Now as as a senior and a retiree living a minimalist but independent-minded life style, at this stage of life I feel that I have little to
lose in my relationship with others by making clear when the occasion presents itself my non-belief in a supreme being, including to fellow members of
the local synagogue that I occasionally attend for social purposes. In fact, overall, here in the Philippines where my wife Lydia and I have resided as expats for over 9
years and which is a
highly religious society, I feel more comfortable as an atheist than I did in
the States . Again, this is likely because I am more in control of my life
than in my earlier years.
It might seem strange, even paradoxical, that I would have this sense of freedom while living in a country which is predominantly and observantly Roman Catholic and which has the world's highest rate of God-believers. Yet there are nascent atheist and humanist organizations that have taken root here. Among them are PATAS, Filipino Free Thinkers, and HAPI. It's no surprise that their membership constitutes a minute fraction of the country's population. But the truth is that no one really knows how many atheists there are in the Philippines. This is because many non-believers in this culture of dependency are stuck in the closet for fear of jeopardizing their ties with the members of their circles of interest, which usually include nuclear and extended families and close friends.

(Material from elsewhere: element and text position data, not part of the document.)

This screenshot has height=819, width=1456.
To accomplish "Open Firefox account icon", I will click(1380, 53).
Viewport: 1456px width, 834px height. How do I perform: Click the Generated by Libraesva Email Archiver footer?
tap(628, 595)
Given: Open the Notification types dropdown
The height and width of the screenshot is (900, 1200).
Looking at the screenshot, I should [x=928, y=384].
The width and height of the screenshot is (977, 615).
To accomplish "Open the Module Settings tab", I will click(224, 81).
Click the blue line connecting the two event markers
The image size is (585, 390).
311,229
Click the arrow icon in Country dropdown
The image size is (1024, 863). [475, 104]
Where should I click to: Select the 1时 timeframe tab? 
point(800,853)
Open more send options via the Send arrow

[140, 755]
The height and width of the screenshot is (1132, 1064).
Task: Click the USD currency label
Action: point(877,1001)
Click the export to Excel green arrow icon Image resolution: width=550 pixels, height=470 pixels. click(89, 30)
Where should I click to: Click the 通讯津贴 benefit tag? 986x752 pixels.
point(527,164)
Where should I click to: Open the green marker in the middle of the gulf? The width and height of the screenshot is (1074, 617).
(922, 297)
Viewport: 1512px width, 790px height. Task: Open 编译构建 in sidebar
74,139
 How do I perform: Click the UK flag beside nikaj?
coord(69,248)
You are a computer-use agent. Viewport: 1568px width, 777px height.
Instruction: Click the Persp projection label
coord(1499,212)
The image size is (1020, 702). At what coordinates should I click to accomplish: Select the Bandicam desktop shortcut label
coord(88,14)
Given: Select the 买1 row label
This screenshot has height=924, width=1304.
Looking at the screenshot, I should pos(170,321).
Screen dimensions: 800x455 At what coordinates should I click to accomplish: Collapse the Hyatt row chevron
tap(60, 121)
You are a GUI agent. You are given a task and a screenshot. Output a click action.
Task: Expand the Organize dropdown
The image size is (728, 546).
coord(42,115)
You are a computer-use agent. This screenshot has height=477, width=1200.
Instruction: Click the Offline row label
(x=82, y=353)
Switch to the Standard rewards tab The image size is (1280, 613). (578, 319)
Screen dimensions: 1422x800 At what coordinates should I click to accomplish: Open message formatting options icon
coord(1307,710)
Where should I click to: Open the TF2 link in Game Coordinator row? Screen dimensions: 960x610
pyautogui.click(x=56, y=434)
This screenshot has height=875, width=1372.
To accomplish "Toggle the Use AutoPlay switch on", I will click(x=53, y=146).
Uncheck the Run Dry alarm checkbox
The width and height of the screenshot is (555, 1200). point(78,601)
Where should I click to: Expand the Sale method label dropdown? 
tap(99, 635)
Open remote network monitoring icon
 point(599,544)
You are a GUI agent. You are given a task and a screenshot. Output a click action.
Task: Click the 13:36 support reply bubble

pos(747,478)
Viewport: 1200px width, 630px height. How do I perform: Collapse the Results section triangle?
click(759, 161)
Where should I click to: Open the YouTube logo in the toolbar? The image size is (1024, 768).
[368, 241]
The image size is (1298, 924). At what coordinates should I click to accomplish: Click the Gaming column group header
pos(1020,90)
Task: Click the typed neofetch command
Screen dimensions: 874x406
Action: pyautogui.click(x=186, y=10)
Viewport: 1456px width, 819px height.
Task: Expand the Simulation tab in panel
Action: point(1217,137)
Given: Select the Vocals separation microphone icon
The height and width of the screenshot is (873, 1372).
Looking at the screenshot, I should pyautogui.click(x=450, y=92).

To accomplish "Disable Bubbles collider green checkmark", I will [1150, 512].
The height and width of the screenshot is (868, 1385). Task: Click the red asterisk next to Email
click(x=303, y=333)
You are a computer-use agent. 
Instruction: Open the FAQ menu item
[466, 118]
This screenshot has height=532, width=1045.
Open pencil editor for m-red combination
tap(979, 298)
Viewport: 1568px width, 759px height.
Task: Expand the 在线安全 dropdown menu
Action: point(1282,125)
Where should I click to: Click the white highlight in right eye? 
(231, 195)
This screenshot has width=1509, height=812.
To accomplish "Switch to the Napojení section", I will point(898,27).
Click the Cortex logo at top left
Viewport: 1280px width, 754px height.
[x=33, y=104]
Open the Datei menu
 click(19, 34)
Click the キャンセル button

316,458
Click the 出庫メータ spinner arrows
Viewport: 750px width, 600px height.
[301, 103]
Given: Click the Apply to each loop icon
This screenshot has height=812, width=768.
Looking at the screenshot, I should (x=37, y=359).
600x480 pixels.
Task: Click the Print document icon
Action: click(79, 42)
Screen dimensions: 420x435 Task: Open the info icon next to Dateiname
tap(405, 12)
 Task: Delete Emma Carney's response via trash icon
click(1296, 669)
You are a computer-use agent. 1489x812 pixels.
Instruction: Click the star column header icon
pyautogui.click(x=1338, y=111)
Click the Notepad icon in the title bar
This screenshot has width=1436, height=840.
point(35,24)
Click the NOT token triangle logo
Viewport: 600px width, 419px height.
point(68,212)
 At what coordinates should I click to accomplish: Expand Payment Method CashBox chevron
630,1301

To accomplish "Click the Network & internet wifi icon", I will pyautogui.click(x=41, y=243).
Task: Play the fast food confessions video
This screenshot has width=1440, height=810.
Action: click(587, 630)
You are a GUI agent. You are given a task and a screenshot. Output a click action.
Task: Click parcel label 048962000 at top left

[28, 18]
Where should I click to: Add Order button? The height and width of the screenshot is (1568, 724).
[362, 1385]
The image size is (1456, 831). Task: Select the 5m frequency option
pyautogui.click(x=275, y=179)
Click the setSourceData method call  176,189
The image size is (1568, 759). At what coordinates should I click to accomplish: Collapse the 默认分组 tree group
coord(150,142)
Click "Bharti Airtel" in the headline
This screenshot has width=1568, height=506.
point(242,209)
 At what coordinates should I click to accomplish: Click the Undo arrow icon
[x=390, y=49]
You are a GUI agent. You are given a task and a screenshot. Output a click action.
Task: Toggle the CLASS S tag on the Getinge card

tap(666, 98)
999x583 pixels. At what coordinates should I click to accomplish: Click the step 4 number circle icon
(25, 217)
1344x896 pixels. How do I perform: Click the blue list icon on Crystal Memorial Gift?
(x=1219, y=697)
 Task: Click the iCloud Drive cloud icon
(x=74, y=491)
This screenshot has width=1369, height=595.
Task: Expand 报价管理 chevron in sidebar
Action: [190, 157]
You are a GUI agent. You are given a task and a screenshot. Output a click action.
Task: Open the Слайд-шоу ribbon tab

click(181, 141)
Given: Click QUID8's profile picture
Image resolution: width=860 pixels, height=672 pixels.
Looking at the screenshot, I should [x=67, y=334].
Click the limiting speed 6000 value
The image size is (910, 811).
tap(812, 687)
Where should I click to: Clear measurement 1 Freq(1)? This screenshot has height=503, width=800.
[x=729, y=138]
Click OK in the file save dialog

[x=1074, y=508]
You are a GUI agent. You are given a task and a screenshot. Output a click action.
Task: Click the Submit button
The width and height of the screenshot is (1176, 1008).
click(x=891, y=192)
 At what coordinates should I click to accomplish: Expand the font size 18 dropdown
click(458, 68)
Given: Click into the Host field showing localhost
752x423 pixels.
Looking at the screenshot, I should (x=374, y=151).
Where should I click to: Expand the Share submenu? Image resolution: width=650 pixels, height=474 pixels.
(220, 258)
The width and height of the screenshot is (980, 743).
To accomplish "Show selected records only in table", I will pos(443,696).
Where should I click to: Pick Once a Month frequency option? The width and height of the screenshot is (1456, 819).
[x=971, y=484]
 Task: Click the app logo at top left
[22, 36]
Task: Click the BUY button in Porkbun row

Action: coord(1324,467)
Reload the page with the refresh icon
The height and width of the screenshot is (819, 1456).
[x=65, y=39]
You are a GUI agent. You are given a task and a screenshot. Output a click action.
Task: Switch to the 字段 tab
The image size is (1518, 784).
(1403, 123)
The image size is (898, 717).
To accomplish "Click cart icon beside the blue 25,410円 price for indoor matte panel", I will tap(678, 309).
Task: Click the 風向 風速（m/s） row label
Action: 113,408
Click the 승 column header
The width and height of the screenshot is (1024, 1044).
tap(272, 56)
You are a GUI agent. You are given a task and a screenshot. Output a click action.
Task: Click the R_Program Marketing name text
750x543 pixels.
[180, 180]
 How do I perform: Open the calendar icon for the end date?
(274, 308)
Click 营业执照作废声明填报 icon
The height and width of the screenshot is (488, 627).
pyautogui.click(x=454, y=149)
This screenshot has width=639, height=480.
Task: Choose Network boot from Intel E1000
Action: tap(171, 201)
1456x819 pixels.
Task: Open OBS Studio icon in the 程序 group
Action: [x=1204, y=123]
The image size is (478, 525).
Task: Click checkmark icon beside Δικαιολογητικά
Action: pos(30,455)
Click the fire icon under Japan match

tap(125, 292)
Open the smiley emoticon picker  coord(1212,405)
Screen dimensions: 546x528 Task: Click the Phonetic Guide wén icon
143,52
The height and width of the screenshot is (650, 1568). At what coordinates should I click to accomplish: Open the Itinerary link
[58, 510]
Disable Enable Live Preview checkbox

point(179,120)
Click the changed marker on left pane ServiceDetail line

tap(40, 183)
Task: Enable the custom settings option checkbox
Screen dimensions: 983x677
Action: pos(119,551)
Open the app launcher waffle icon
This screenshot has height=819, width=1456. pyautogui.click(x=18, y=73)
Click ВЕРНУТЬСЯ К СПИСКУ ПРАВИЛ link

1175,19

It cannot be overemphasized that these relationships are taken very seriously here. Hence, many secret atheists here do not want to risk being forsaken or shunned by coming out. I recall a social media entry by a Filipino who stated that he's a 22 year old closet atheist and wanted to disclose his non-belief to his parents. However, he was afraid that if he do so, they would disown him , and he wanted advice on how to handle the situation. Now, on one level, I can certainly sympathize with his plight. Most people do not want to be turned away from their families. But my response to him was that he needs step up and unashamedly declare his atheism. After all, he's 22, not 12. In other words, he is not a child and has as much right to his convictions and principles as his parents do theirs.
The alternative for this young man and others who share his predicament is to live a lie. But regardless of nationality or culture, when you do that, you are disowning yourself. And that is the worst kind of rejection of all.